Now I had my basic backing beat I needed to record and layer the sound samples. I did this using a proper microphone and the relevant software. After recording a few of each object the sounds were edited in Cubase to cut any blank noise from either side of the samples. I now had to decide the best way to introduce each sample to make it seem as though the tune has derived from just the one sound. I decided the best way to start was with the tapping down of a cigarette. The repetitive notion of the tapping made a good base to make a symbol roll from. As I wanted the tune to kick in quickly I added another sound every 8 beats for 32 beats, where the actual tune kicks in fully. The second sound is the lighter as the cigarette is sparked and then the beer can opening is introduced after. The mobile sound is introduced lastly and in two parts, and outward message in the build up and an incoming that activates later in the tune.

 

The main problems I had was getting used to using Cubase, as it is large industry based software.
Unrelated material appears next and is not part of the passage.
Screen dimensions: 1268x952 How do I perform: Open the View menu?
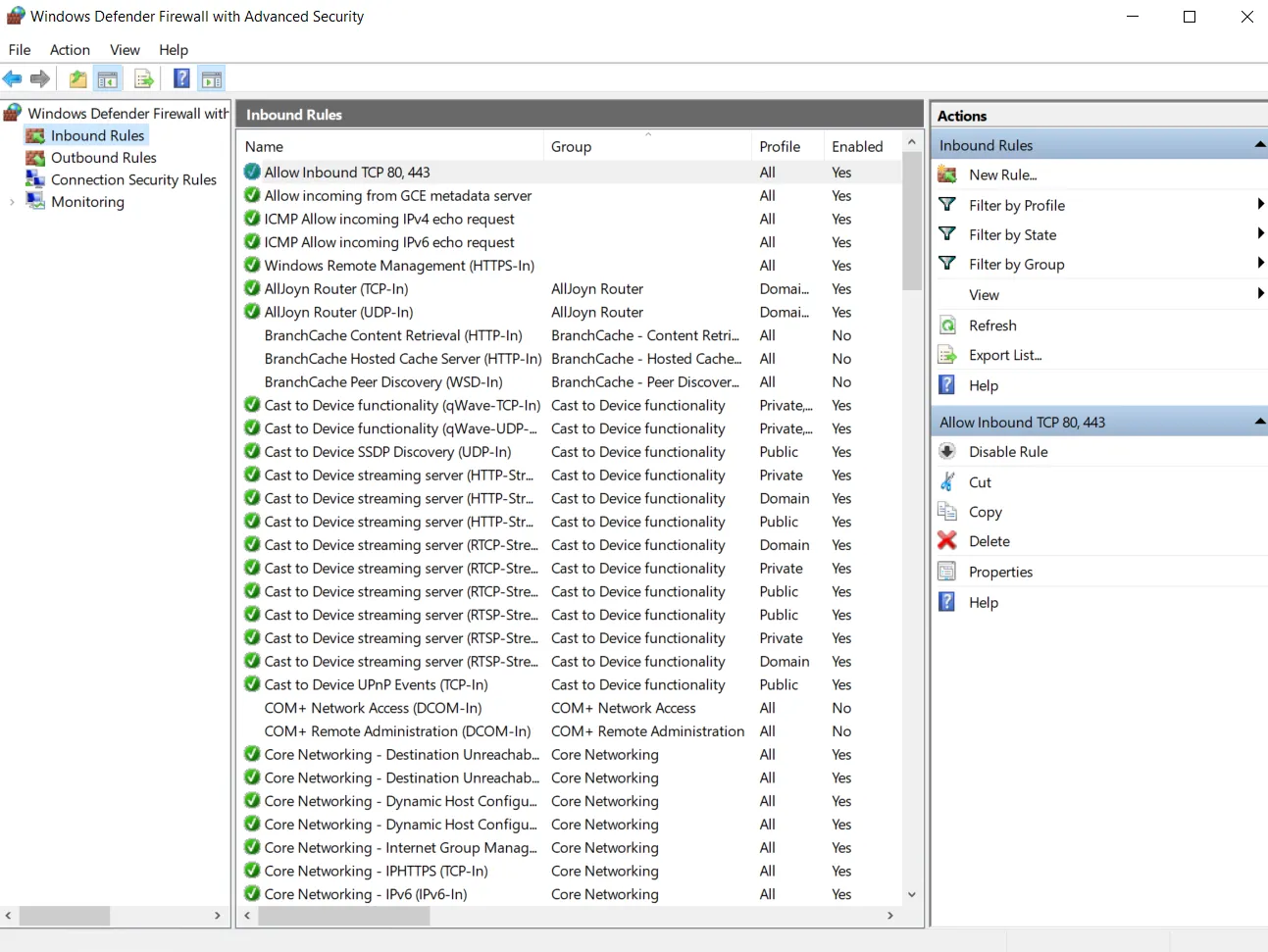click(125, 49)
As I stated, I had help from a friend who knows the software making the process easier, although with such an intricate piece of software nothing is easy. Cutting out any background noise whilst recording was also an issue as I didn’t have a proper sound studio to record, which is why the samples were edited and cut to just before and just after the sound. Knowing when to stop was also a problem as I had so much fun and so many more ideas that I risked making the audio too busy.

 

To create the music I used:-

 

CuBase SX3

Kontakt

Powercore DSP card

Sony Oxford

RM4 Drum Sampler

Mic

 

Overall I feel the project went well, the only real problems being the equipment we were supplied, as we were not given the correct wire for the microphone. As we could not film another day due to prior commitments we tweaked our idea to allow for this, using basic grunts as dialog and subtitles for text.

 

The only area I’d like to develop further would be using effects on the final edit, funking it up with some psychedelic filters that could help link it back to its original context. As the whole idea revolves around the ‘morning after the night before’ I feel it would create a certain consistency throughout the project. As it is the grimy, raw feel of the video and audio already create this effect to an extent, and I’m extremely happy with how my first attempt at both film and audio production went.